Treating insomnia symptoms with medicinal cannabis: a randomized, crossover trial of the efficacy of a cannabinoid medicine compared to placebo

Chronic insomnia occurs in 6-15% of the population. People struggling with insomnia often use cannabis. Unfortunately, obtaining them legally may be difficult, so it is worth checking at what level we can assess the effectiveness of cannabinoid preparations in the treatment of chronic insomnia. Not many studies have been conducted so far, while those that have already been published show a significant improvement in sleep quality after applying THC and CBD separately or together.

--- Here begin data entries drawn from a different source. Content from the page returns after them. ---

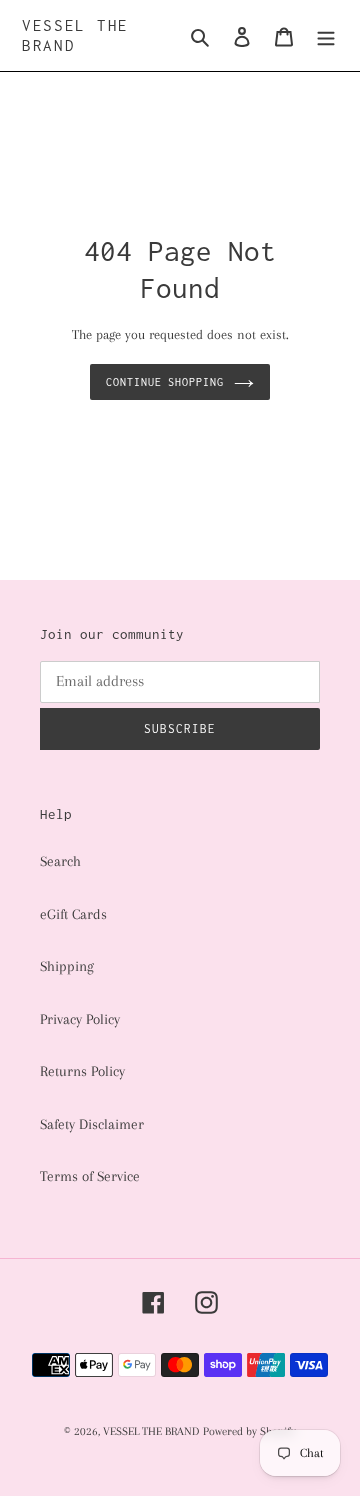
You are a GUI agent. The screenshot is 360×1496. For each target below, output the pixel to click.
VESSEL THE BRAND (75, 35)
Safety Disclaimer (92, 1124)
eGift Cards (73, 914)
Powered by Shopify (249, 1431)
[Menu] (326, 35)
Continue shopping (165, 382)
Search (60, 861)
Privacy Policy (80, 1019)
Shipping (67, 966)
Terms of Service (90, 1176)
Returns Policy (82, 1071)
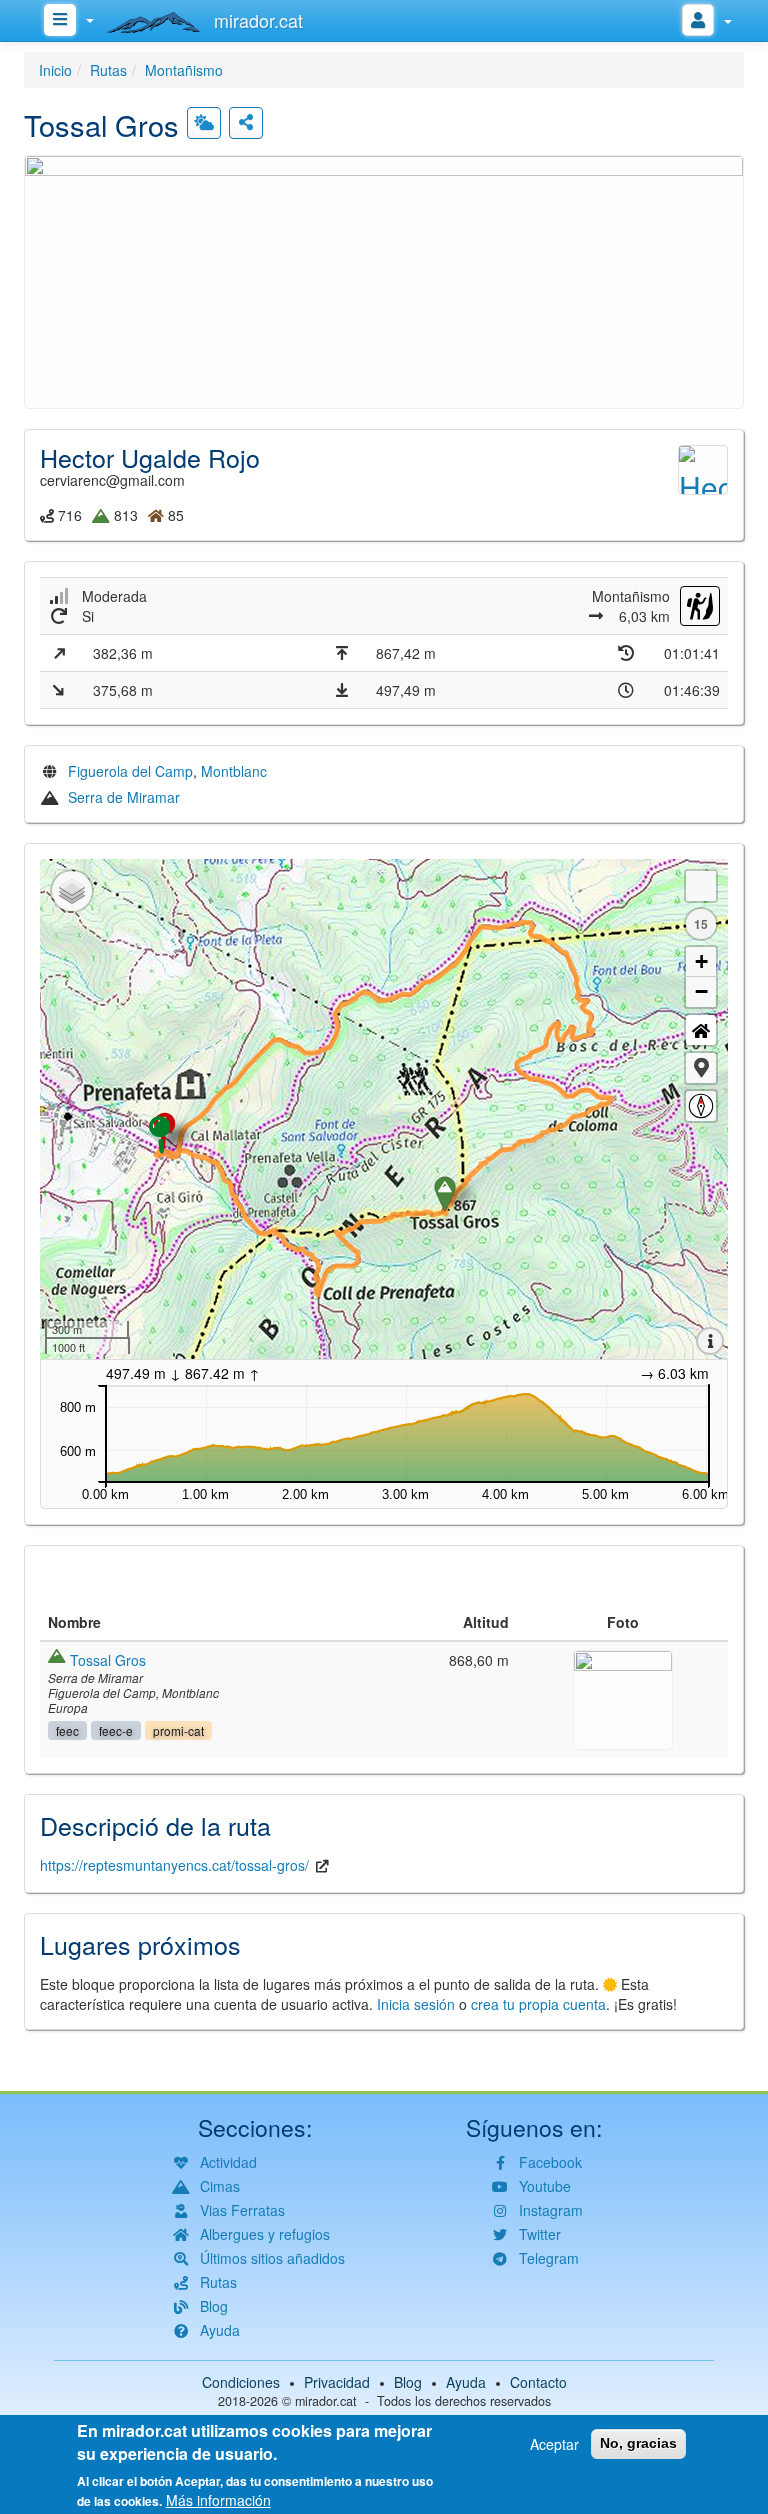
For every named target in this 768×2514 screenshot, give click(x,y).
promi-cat (178, 1730)
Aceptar (554, 2444)
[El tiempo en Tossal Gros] (204, 123)
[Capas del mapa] (72, 891)
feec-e (116, 1730)
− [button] (701, 991)
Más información (218, 2500)
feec (67, 1730)
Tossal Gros (108, 1660)
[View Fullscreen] (701, 886)
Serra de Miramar (124, 797)
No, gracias (638, 2443)
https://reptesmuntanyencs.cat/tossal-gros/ (174, 1865)
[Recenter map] (701, 1030)
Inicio (55, 70)
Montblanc (234, 771)
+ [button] (701, 961)
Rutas (108, 70)
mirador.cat (326, 2401)
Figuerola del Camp (130, 771)
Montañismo (184, 70)
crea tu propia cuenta (538, 2004)
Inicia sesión (416, 2004)
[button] (384, 279)
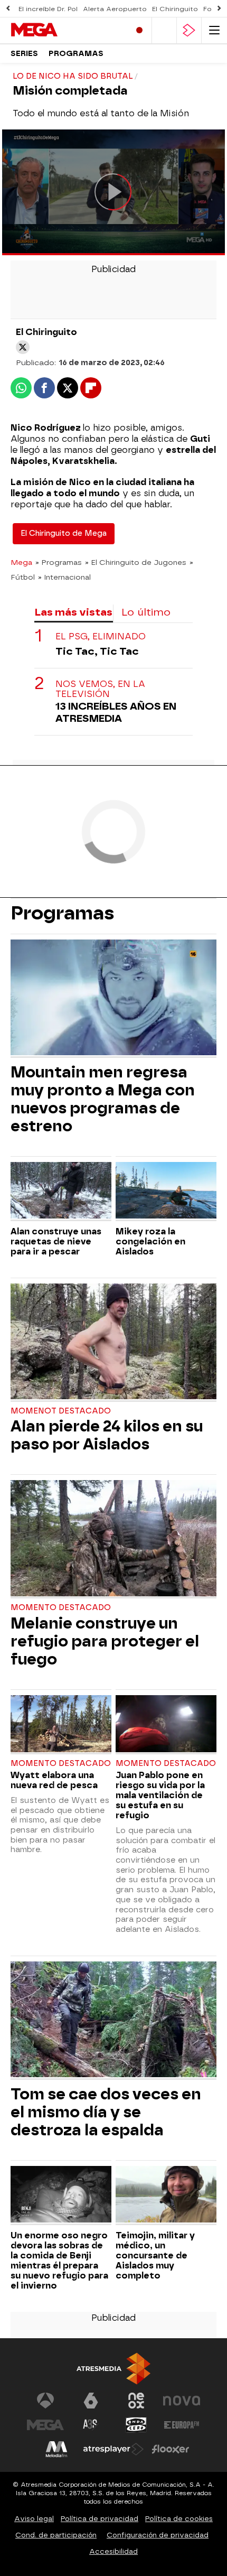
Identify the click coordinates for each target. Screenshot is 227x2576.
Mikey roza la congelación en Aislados (150, 1241)
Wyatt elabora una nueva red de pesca (54, 1780)
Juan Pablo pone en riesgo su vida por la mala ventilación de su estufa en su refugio (160, 1795)
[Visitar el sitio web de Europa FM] (181, 2425)
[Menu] (214, 30)
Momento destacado (61, 1607)
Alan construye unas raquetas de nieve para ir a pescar (56, 1241)
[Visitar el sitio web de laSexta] (90, 2400)
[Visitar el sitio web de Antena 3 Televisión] (45, 2400)
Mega (21, 562)
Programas (76, 53)
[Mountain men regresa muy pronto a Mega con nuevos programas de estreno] (113, 999)
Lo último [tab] (146, 612)
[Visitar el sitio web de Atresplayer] (113, 2449)
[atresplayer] (189, 30)
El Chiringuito (175, 9)
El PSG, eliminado (100, 636)
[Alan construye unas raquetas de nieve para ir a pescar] (61, 1191)
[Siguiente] (219, 8)
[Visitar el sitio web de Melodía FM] (56, 2449)
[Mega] (55, 30)
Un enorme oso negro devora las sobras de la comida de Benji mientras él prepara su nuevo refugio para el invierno (59, 2260)
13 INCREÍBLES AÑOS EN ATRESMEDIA (115, 712)
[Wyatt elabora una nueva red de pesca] (61, 1724)
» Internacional (64, 577)
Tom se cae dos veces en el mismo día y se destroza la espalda (106, 2112)
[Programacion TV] (164, 30)
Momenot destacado (61, 1411)
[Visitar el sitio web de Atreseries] (90, 2425)
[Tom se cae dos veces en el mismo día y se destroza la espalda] (113, 2020)
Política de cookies (179, 2519)
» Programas (58, 562)
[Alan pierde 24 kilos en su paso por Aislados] (113, 1343)
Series (24, 53)
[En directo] (139, 30)
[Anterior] (8, 8)
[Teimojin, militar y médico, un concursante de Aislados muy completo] (166, 2195)
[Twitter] (23, 347)
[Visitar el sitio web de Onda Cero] (136, 2425)
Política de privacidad (99, 2519)
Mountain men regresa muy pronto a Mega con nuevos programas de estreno (103, 1099)
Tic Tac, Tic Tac (97, 651)
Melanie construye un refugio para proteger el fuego (105, 1641)
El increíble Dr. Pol (48, 9)
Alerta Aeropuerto (115, 9)
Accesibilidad (113, 2551)
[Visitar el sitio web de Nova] (181, 2400)
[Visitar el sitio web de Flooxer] (170, 2449)
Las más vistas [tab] (73, 612)
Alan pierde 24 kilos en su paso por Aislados (107, 1435)
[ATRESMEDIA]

A randomised, double-blind, controlled study for Sleep Research Society evaluated the safety and efficacy of cannabinoid formulation containing THC, CBD and CBN (ZTL-101) for the treatment of insomnia symptoms. In order to participate in the study, psychotropic, antidepressant and cytochrome P450 inhibitor drugs had to be discontinued. The initial clinical history at the screening visit was followed by a 2-week baseline period during which participants wore an activity monitor on their wrists and completed sleep diaries. The participants then went through a 7-day purification period and were randomly assigned to the groups. The preparation used included THC 20 mg/ml, CBN 2 mg/ml, CBD 1 mg/ml and naturally occurring terpenes. Of the 23 subjects, 52% received a double dose of ZTL-101 for 2 weeks and 69.5% received a double dose of placebo.

As many as 81% of the respondents taking the preparation ZTL-101 noticed a significant improvement in the quality of sleep. This is a promising result of the effectiveness of cannabinoids such as CBD, THC and CBN in treating the symptoms of chronic insomnia. This study points to a new direction for future CBD research.